Ariana Grande sued for copyright infringement over '7 Rings'
Posted January 17, 2020 1:19 p.m. EST
CNN — Ariana Grande and seven co-writers are being accused of plagiarizing her Grammy-nominated hit "7 Rings."
The song "is a forgery -- plagiarized from plaintiff Josh Stone who wrote, recorded and published the nearly identical original work 'You Need It, I Got It' ... approximately two years earlier," alleges a lawsuit filed Friday in US District Court for the Southern District of New York.
It names Grande and seven other writers as defendants, along with several publishing companies involved in the song, including Universal Music Group.
Grande is up for five awards at the January 26 Grammys, including record of the year for "7 Rings."
Stone is a hip-hop artist and producer who goes by the stage name "DOT."
According to the lawsuit, a "comparative analysis of the beat, lyrics, hook, rhythmic structure, metrical placement and narrative context -- by musicology experts or everyday listeners alike -- demonstrates clearly and convincingly that 7 RINGS copied I GOT IT."
The suit says the songs are clearly similar. "Literally, every single one of the 39 respective notes of 7 RINGS is identical with the 39 notes of I GOT IT from a metrical placement perspective," it says.
Here are videos accompanying each song.
A No. 1 smash released in January 2019, "7 Rings" uses the melody of "My Favorite Things" by Richard Rodgers and Oscar Hammerstein II from "The Sound of Music." The cut has 10 credited songwriters, including the Broadway duo and Grande.
The suit does not name Rodgers and Hammerstein or mention "My Favorite Things."
The suit alleges that during a meeting with Universal Music Group in June 2017, Stone played several tracks, including "I Got It."
Stone says that one of the defendants, Thomas Lee Brown, is a music producer who worked with Grande on at least five studio albums and was at the meeting.
The suit quotes Brown as telling Stone, he "enjoyed I Got It very much and was interested in exploring opportunities to work together."
Instead, the suit says, Brown simply took "I Got It" to Grande and the other defendants and repackaged it into the hit.

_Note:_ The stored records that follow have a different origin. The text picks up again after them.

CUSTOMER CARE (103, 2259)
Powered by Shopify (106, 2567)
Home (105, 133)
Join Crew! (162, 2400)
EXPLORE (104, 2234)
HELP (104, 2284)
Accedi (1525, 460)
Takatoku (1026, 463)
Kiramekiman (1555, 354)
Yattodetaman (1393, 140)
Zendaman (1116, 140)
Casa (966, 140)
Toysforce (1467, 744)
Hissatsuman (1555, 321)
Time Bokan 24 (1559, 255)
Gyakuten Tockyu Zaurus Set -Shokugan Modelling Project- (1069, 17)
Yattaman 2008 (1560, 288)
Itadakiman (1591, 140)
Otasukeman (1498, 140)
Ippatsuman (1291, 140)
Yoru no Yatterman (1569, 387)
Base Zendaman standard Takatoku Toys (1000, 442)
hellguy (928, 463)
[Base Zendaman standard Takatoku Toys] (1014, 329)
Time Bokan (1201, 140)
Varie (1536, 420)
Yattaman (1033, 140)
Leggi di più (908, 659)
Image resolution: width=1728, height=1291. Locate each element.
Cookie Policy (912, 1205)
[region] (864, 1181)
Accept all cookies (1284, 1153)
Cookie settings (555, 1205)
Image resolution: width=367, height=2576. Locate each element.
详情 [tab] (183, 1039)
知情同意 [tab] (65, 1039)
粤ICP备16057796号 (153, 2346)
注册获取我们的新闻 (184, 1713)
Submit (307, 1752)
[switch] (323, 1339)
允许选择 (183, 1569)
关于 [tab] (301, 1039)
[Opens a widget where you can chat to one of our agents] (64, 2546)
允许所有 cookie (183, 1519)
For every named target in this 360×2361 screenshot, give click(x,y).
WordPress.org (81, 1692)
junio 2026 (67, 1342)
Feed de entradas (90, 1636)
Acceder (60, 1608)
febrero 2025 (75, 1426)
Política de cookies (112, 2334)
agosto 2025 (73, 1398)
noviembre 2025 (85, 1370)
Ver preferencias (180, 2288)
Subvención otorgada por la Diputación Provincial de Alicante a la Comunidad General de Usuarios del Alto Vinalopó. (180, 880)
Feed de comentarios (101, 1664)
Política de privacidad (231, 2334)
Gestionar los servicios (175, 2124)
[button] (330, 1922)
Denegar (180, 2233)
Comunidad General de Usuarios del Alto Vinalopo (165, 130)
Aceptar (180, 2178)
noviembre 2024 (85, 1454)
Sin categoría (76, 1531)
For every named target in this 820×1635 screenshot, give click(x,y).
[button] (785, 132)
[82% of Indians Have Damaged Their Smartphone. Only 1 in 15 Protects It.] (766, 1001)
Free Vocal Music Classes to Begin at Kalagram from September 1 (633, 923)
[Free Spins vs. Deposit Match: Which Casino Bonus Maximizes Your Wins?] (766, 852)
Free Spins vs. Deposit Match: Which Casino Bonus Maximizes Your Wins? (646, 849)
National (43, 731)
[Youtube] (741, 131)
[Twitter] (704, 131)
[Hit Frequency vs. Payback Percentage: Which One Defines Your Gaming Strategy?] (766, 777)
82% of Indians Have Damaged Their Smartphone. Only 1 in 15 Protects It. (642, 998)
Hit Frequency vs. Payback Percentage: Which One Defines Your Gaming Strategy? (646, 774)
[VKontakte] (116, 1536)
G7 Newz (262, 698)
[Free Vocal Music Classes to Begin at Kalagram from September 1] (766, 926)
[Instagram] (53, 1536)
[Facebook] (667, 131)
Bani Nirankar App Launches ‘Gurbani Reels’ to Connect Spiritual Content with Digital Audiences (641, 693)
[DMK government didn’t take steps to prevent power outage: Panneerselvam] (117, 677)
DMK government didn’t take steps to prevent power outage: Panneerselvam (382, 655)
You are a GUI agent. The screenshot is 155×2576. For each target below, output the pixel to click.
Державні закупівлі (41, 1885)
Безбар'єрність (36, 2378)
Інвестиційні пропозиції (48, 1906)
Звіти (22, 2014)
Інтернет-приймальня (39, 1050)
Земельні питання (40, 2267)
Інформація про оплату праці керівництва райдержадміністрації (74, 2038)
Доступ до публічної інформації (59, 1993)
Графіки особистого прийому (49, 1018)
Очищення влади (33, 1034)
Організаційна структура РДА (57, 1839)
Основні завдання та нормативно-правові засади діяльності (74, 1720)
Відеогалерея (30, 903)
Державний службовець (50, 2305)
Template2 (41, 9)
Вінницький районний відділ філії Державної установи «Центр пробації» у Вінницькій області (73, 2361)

It says the defendants, "individually and collectively, have generated substantial revenue from the exploitation of the infringing works ... and have actively participated in a scheme aiding, inducing, and contributing to copyright infringement."
Stone's attorney, Tamir Young, told CNN in a statement "This lawsuit is about protecting artists and their work."
"Josh's song was taken and used without his consent, without his knowledge and without a license. Many people made a lot of money on Josh's work. And that is wrong," the statement said. "It is copyright infringement."
CNN has reached out to Thomas and reps for Grande and Universal Music Group for comment.